Curious about Part 2 of this series? Here you go!
The past few years have been incredibly exciting for AI. Tech giants like Google, Microsoft, Amazon and IBM have been investing heavily in the technology and it’s evolving rapidly (that’s one of the key benefits of machine-learning after all!).
Today’s AI has been used to enhance search engines, self-driving cars, personal phone assistants - and yes, now DAM usability. But in order to make it one of the most time-saving additions to your DAM toolbox, it’s important to first understand what you can get out of it and the limitations of the technology.
That’s why we’d like to share 3 key lessons we’ve discovered whilst testing the most advanced image recognition tools available to DAM vendors today.
AI Lesson #1 - the technology is narrow, but it’s about to expand your metadata.
It may sound futuristic, but current AI technology is known to experts as ‘narrow AI’. Simply put, it means that it is designed only to perform limited tasks. Take for example a search engine algorithm or a self-driving car - the technology is used to achieve one clear task.
Facial analysis from Amazon Rekognition, one of the most advanced tools on the market (image courtesy of AWS).
When it comes to DAM, this task revolves around Image Recognition Technology. The technology can identify a host of criteria within every image uploaded - from landmarks to emotions on individual faces.
These criteria are ranked on a scale of accuracy as you see on the image above. Users are able to set the parameters - so if you want a lower volume of highly accurate characteristics, you might set an accuracy level of 90% or above.
The identified criteria can then automatically be added to an image’s metadata. This instantly builds a much larger and richer range of terms to help users search out the perfect asset.
AI Lesson #2 - don’t trust robots blindly.
As sophisticated as image recognition might appear or sound, it’s still in its infancy. It hasn’t yet matured (emotionally or analytically).
For example, we’ve observed that current software easily identifies positive emotions but struggles to detect negative ones. Beyond that, analysis can sometimes miss the mark completely - like identifying a man as a woman, or a lizard as a tree.
Fortunately, machine learning evolves very quickly. The more images analyzed, the more accurate and robust the results become. And as the big image-recognition providers analyze billions of images every day, they’re catching up very rapidly.
So whilst the technology may lighten the workload, the role of DAM administrators is as pivotal as ever to validate and enhance the metadata provided by the technology. And regardless of how sensitive the robots become, the relevance of attached metadata will always be defined by your end-user needs.
AI Lesson #3 - define your AI requirements before selecting a vendor.
When looking to acquire a DAM, the first part of the process is always to list the specific requirements and functionality required. Why? Because different product features help you to meet those exact needs.
It helps you to evaluate what will be most useful to you, without getting swept away in the dazzling sales presentation.
The same is true with AI vendors.
We’ve been testing the functionality of the three key players in Image Recognition AI - Google Vision, Amazon Rekognition and Clarifai.

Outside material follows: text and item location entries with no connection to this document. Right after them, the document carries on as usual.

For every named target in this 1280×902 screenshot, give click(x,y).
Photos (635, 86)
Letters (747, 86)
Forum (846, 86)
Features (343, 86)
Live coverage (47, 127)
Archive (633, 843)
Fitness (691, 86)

As you’d expect, they provide a lot of data that can be really useful to DAM users. But each has strengths in different areas.
Making sure you can make the most of this technology means considering how it can be used, practically, by the people who use your DAM every day. This way you can avoid getting swept up in the excitement of what the technology can do, rather than what will make it useful for you.
The best way to achieve this is to speak to your core users. Identify where the pain points are when searching and which searches they feel they’re losing most time on. From here, build a list of key criteria for selection:
- Is our image collection varied enough to put this tool to use?
- What are the main searches being conducted?
- Do we have different categories of images (people, places, buildings, objects)
- What kind of searches would make people’s lives easier (location-based, sentiment)
When you have a clear picture of what you’re looking for, it’s time to evaluate the tools.